* [What to do]: What lines of the data below hold the string "breadcrumb"? Copy each one.

* [Records provided]:

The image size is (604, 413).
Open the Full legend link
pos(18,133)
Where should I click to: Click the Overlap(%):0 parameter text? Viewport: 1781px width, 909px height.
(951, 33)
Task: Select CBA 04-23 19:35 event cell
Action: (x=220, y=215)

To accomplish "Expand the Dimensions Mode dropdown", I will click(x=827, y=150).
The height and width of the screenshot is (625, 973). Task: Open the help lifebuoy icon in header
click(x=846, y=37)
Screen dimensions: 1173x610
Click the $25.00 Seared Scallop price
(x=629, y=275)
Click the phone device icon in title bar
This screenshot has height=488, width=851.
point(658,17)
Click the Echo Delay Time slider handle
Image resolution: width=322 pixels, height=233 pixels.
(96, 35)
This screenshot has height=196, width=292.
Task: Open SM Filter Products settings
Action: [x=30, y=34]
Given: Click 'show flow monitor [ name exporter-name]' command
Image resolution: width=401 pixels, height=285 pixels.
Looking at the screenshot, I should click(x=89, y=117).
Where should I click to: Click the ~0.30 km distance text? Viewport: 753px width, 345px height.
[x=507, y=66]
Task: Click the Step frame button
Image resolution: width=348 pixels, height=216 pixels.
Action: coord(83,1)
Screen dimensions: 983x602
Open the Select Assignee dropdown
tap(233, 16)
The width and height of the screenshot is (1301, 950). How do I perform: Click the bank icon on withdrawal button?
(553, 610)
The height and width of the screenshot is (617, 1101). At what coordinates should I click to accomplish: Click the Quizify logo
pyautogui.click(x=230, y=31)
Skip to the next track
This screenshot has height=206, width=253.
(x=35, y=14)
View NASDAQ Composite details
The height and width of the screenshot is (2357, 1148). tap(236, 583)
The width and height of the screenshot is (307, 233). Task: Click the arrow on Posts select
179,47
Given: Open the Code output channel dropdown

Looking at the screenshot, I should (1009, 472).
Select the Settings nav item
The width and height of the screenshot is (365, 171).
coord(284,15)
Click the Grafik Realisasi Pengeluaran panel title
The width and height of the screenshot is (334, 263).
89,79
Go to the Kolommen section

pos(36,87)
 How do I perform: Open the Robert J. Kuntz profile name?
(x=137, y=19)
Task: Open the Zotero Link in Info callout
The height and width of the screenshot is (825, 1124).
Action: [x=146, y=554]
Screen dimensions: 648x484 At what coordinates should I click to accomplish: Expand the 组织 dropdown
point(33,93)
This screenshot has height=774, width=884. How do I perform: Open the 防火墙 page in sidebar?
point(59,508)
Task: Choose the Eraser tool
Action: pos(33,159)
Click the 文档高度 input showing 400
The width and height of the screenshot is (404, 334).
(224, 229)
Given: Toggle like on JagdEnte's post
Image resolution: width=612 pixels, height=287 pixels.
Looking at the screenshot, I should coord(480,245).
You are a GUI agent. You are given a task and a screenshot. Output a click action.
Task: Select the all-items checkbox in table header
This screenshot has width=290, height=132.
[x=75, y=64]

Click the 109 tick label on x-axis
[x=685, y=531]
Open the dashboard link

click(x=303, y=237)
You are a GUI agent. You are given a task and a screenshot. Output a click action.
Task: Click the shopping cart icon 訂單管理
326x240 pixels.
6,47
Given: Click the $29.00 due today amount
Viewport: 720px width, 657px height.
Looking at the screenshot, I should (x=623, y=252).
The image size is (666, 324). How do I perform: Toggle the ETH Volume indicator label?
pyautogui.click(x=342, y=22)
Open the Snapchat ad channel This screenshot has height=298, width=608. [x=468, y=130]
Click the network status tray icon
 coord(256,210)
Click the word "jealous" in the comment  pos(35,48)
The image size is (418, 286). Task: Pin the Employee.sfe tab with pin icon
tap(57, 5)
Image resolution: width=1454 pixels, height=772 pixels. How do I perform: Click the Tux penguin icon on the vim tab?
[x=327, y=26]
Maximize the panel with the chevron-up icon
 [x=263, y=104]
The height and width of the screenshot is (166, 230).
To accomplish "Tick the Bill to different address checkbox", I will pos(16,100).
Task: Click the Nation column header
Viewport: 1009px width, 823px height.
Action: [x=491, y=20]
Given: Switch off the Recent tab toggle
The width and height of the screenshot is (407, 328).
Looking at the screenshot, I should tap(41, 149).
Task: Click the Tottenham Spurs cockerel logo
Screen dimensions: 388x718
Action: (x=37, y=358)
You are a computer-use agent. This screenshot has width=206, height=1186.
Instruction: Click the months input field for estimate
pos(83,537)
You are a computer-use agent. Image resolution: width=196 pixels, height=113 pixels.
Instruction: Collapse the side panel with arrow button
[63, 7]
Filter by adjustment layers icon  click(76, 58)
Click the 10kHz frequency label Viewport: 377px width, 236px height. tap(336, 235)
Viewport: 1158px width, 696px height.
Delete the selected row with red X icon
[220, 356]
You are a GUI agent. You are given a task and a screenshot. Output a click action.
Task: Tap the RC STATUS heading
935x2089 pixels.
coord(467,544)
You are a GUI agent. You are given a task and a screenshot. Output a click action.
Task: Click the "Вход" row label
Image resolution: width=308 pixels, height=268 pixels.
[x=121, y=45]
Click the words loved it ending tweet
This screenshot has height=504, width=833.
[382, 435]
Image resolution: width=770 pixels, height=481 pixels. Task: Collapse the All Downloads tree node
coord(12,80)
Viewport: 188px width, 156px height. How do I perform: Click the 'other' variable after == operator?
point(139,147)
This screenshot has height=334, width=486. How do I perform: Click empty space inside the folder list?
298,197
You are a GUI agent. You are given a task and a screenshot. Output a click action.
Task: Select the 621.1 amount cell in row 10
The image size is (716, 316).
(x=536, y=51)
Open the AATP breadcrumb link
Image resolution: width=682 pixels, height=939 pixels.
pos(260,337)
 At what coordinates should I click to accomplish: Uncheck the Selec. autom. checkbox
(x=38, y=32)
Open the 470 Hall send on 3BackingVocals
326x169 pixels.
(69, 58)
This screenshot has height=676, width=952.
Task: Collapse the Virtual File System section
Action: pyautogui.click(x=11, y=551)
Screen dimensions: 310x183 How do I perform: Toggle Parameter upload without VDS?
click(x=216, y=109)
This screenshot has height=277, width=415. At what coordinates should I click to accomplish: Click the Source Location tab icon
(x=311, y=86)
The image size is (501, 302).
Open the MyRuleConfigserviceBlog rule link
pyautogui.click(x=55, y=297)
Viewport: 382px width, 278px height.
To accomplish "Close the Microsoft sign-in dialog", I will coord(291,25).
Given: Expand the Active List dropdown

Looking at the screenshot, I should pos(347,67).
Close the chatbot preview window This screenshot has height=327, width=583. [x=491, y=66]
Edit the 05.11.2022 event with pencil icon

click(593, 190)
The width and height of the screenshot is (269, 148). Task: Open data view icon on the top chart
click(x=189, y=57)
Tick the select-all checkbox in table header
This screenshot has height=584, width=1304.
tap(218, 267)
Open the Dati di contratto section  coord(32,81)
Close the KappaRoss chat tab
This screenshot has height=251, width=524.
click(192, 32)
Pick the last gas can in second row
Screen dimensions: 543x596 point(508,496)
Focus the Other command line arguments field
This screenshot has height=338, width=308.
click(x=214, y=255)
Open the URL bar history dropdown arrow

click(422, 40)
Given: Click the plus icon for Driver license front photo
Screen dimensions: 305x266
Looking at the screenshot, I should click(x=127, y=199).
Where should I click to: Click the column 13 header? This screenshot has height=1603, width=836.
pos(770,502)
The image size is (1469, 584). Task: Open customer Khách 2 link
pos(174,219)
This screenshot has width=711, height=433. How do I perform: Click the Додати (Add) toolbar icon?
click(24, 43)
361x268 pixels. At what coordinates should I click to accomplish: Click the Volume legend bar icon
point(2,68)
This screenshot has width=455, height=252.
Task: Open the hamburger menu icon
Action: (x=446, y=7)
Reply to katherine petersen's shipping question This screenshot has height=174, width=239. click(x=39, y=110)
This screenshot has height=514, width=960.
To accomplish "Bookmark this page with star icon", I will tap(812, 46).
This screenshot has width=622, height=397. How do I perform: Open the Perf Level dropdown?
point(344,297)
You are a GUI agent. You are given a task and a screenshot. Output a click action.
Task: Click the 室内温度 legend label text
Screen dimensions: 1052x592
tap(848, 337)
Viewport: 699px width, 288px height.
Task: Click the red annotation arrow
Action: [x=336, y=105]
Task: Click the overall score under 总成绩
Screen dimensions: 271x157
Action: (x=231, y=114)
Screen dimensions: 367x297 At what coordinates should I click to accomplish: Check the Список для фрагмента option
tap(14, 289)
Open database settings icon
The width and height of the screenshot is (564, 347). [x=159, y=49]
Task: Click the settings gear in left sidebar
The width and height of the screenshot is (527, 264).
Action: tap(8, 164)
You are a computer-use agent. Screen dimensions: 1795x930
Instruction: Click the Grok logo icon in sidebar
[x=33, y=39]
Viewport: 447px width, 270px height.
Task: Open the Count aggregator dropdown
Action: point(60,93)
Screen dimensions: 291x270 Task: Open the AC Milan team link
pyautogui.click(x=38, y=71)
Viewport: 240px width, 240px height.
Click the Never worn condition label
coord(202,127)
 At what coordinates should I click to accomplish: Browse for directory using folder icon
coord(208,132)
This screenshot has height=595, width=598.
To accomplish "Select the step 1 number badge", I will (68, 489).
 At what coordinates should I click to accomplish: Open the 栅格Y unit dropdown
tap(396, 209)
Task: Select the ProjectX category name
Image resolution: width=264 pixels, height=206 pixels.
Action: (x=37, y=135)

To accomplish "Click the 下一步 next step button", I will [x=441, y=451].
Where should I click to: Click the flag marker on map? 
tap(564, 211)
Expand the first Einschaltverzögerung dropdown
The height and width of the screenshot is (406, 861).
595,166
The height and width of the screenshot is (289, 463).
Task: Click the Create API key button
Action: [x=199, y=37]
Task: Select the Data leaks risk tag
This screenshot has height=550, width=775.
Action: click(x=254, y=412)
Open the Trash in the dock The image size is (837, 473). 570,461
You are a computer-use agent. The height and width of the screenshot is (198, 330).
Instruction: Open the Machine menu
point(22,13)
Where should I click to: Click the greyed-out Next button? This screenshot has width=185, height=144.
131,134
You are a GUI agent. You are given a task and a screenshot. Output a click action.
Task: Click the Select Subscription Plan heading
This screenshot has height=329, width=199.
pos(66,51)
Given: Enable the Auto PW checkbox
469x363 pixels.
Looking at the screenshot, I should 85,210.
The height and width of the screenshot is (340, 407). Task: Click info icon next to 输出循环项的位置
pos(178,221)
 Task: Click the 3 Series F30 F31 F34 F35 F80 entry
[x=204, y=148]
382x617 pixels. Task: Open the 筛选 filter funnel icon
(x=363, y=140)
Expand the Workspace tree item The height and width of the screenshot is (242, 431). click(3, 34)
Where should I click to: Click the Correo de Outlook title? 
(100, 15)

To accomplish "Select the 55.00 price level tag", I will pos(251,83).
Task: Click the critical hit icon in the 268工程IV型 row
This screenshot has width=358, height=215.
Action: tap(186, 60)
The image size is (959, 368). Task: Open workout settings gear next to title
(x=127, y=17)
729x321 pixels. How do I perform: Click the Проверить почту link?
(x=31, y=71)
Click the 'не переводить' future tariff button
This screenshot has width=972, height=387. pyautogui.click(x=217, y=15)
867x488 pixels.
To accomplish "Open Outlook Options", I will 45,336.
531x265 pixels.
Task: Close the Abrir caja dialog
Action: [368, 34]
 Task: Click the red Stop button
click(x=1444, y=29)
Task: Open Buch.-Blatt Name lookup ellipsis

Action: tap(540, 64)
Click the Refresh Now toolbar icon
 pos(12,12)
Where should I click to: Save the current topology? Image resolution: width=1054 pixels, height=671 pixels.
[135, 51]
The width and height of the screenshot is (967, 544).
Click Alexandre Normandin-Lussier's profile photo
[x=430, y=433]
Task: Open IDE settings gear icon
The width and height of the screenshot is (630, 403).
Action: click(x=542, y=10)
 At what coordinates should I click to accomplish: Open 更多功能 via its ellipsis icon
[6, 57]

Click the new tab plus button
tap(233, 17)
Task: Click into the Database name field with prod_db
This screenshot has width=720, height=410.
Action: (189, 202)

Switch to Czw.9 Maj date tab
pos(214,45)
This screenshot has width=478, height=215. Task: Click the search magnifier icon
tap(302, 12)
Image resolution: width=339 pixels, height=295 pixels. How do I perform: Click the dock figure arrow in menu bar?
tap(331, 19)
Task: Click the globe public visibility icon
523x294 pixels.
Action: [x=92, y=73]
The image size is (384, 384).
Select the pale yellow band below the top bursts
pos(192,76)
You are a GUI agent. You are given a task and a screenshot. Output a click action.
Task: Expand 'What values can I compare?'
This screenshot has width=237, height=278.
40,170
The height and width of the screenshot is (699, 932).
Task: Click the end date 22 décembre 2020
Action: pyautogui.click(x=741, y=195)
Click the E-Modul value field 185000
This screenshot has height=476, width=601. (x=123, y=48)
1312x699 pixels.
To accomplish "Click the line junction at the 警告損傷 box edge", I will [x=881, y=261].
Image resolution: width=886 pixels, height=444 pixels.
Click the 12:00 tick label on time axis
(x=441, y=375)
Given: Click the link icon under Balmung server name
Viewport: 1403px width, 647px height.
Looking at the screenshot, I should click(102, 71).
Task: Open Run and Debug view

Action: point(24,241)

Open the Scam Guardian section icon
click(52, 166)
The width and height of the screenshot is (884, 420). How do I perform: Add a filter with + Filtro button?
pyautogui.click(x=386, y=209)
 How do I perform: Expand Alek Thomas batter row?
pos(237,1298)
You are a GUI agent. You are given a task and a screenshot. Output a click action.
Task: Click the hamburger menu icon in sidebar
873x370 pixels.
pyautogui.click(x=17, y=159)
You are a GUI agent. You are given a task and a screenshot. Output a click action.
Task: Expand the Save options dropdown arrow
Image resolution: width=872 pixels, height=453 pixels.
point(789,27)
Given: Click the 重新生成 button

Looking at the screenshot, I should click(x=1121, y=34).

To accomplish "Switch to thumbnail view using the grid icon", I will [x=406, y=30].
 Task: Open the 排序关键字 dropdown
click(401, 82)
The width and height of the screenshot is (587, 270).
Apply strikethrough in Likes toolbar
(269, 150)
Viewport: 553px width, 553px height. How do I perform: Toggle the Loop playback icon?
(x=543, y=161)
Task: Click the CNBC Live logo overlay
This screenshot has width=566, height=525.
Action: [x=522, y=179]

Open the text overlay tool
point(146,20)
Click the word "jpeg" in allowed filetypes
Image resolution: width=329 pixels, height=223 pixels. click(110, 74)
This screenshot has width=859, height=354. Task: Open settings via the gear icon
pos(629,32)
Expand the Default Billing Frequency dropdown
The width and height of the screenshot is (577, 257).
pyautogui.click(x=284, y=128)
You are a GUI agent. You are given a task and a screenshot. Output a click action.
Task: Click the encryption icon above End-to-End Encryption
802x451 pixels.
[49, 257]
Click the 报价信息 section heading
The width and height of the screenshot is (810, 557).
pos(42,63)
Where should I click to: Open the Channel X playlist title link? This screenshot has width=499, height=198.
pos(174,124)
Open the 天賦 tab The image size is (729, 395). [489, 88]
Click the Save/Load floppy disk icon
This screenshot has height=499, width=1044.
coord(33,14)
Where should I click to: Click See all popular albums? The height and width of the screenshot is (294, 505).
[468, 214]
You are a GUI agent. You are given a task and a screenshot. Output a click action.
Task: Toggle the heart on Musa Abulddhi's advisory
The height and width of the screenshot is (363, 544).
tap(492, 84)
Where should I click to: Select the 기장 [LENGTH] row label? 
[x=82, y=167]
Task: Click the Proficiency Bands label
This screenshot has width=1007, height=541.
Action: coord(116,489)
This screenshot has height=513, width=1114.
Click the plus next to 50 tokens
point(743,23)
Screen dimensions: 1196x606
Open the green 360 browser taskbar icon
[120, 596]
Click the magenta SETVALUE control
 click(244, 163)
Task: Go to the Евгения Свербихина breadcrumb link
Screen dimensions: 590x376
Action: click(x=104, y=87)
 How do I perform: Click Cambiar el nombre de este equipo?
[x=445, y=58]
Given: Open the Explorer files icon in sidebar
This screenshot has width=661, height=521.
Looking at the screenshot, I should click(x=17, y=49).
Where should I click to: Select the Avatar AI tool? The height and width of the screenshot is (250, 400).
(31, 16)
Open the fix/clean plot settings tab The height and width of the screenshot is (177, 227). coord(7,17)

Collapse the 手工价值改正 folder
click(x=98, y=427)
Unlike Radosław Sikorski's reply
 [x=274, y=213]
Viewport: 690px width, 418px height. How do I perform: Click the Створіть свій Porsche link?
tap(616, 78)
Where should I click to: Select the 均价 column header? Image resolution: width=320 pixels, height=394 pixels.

* [Output of the exercise]:
Open the AATP breadcrumb link
Task: Go to the Евгения Свербихина breadcrumb link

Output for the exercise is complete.